**Prompt**
Go to the line below that contains "Terms of Service (346, 936)". From there to the end of the records, reproduce each line exactly, except the pictures.

Stored data entries:

■ ■ ■ ■ ■

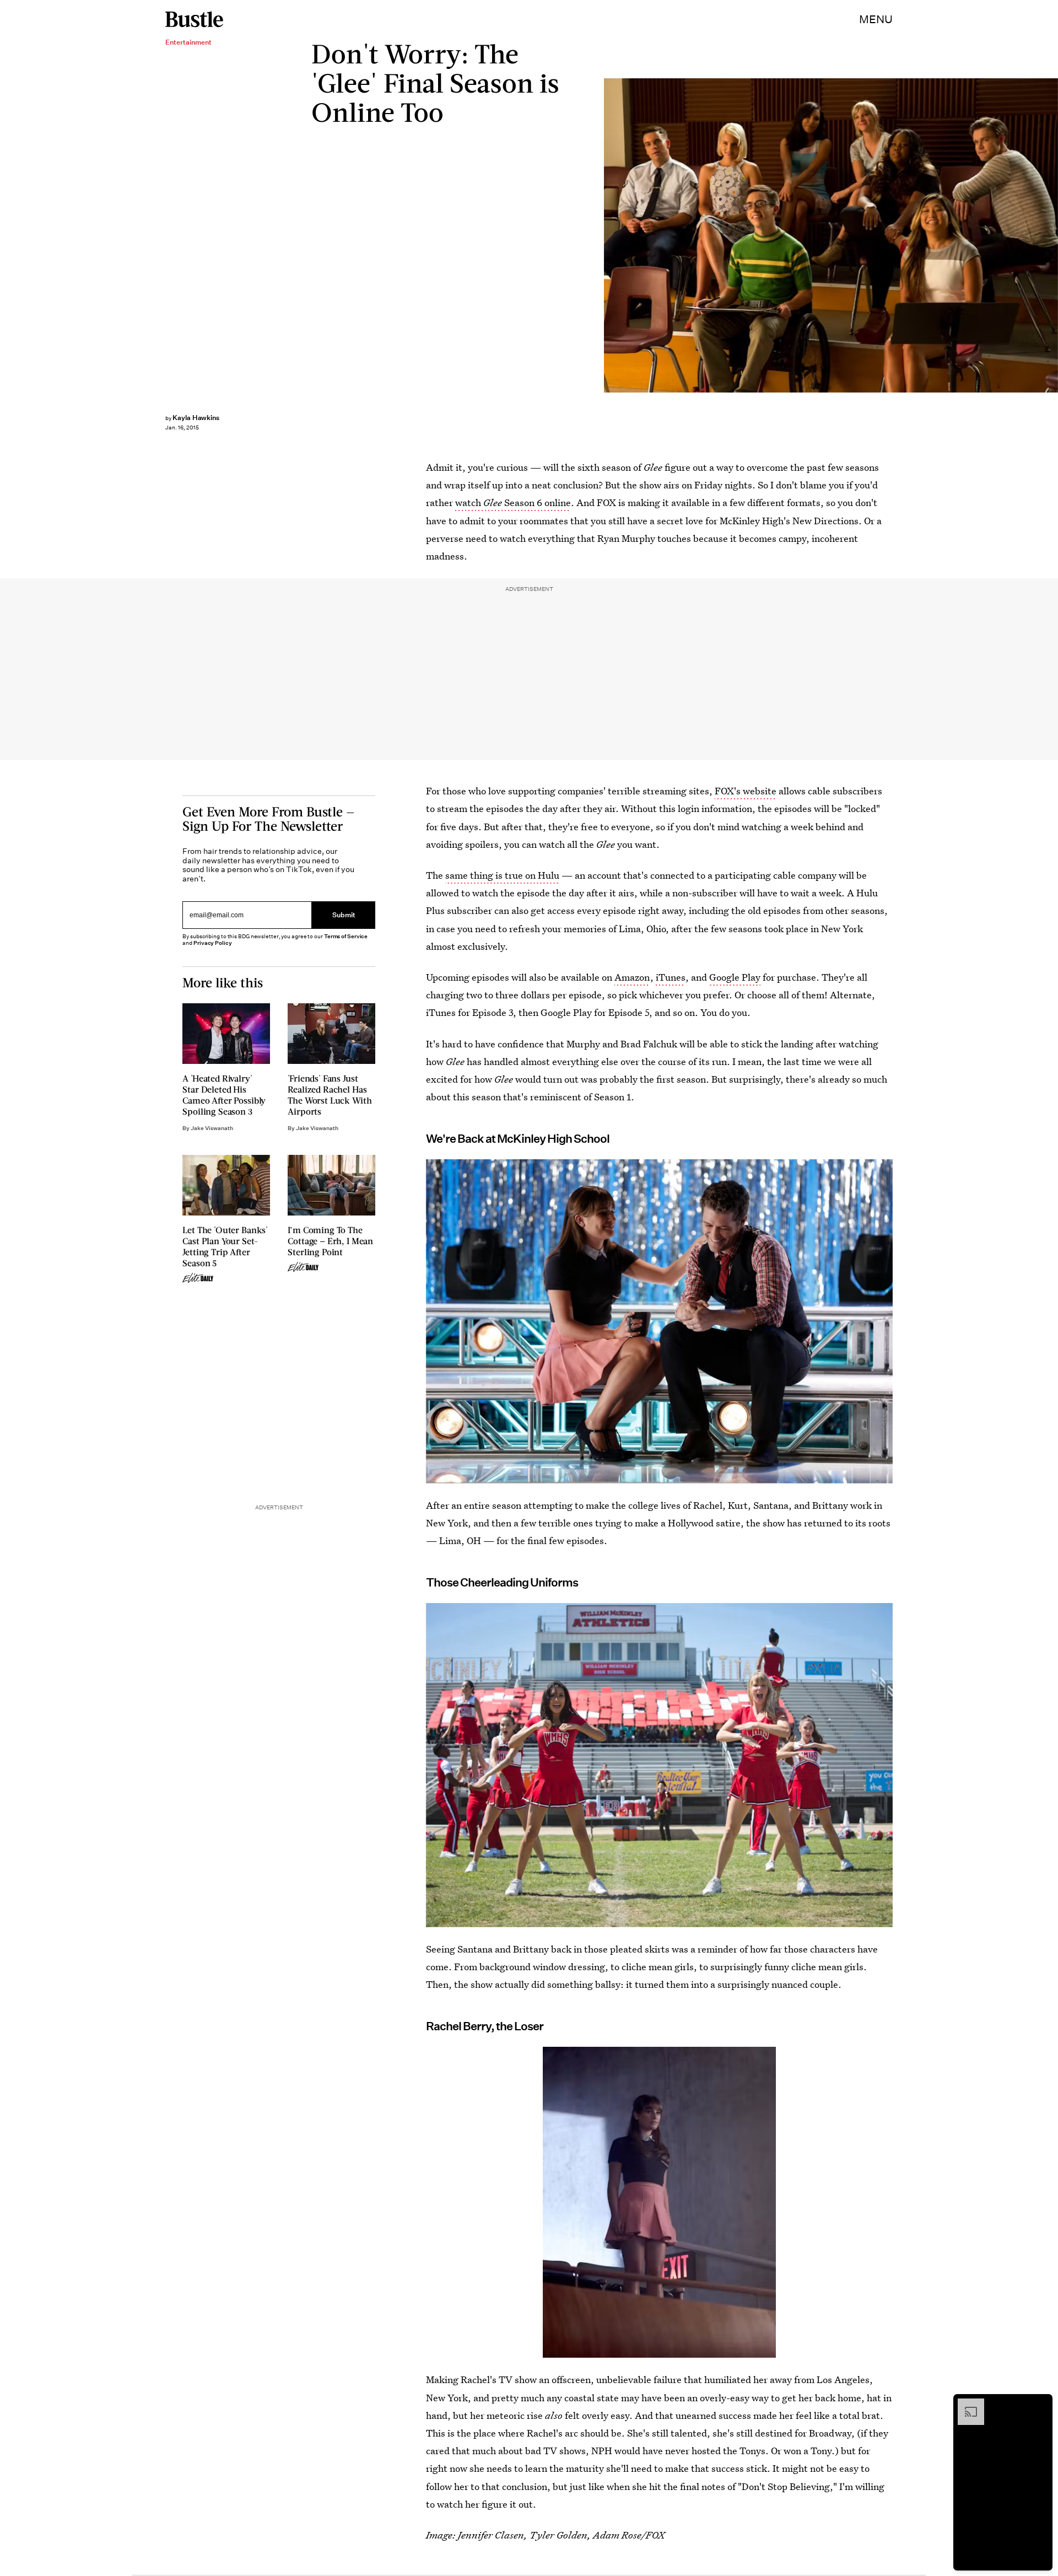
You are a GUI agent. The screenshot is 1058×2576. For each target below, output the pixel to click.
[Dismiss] (1040, 2404)
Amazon (632, 977)
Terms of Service (346, 936)
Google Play (734, 977)
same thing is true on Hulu (502, 875)
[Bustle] (194, 19)
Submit (343, 915)
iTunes (670, 977)
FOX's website (745, 790)
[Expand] (965, 2404)
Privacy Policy (212, 942)
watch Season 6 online (513, 502)
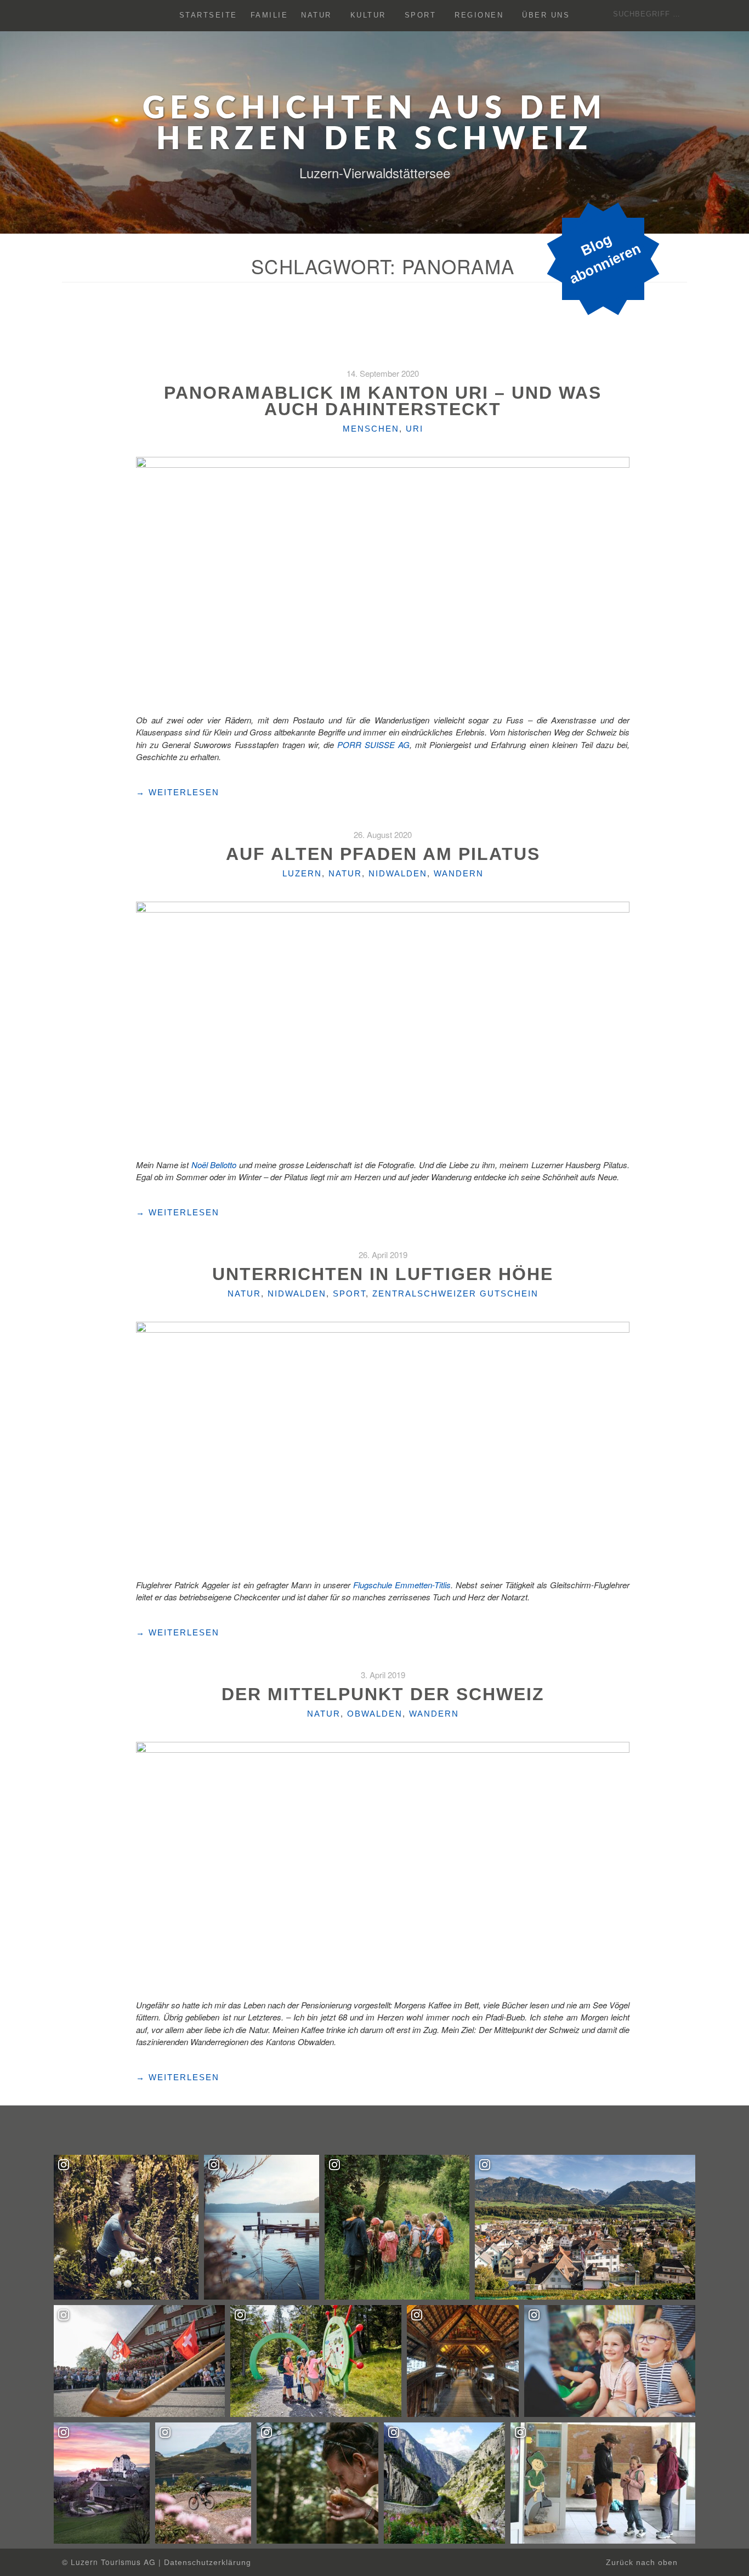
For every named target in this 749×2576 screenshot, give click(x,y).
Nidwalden (397, 873)
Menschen (371, 428)
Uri (414, 428)
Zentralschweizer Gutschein (455, 1293)
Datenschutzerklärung (207, 2562)
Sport (420, 16)
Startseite (208, 16)
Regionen (479, 16)
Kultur (368, 16)
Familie (269, 16)
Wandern (459, 873)
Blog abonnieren (605, 259)
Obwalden (374, 1713)
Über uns (546, 16)
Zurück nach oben (643, 2562)
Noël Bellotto (214, 1164)
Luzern (302, 873)
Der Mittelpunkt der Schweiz (383, 1694)
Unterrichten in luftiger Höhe (382, 1274)
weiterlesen (177, 792)
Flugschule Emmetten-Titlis (402, 1584)
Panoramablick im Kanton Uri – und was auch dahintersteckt (383, 401)
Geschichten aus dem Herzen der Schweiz (375, 124)
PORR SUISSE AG (373, 744)
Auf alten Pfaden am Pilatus (383, 854)
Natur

■ ■ ■ ■ ■

**Your solution**
Terms of Service (346, 936)
Google Play (734, 977)
same thing is true on Hulu (502, 875)
[Bustle] (194, 19)
Submit (343, 915)
iTunes (670, 977)
FOX's website (745, 790)
[Expand] (965, 2404)
Privacy Policy (212, 942)
watch Season 6 online (513, 502)
For every named target in this 749×2576 screenshot, give click(x,y).
Nidwalden (397, 873)
Menschen (371, 428)
Uri (414, 428)
Zentralschweizer Gutschein (455, 1293)
Datenschutzerklärung (207, 2562)
Sport (420, 16)
Startseite (208, 16)
Regionen (479, 16)
Kultur (368, 16)
Familie (269, 16)
Wandern (459, 873)
Blog abonnieren (605, 259)
Obwalden (374, 1713)
Über uns (546, 16)
Zurück nach oben (643, 2562)
Noël Bellotto (214, 1164)
Luzern (302, 873)
Der Mittelpunkt der Schweiz (383, 1694)
Unterrichten in luftiger Höhe (382, 1274)
weiterlesen (177, 792)
Flugschule Emmetten-Titlis (402, 1584)
Panoramablick im Kanton Uri – und was auch dahintersteckt (383, 401)
Geschichten aus dem Herzen der Schweiz (375, 124)
PORR SUISSE AG (373, 744)
Auf alten Pfaden am Pilatus (383, 854)
Natur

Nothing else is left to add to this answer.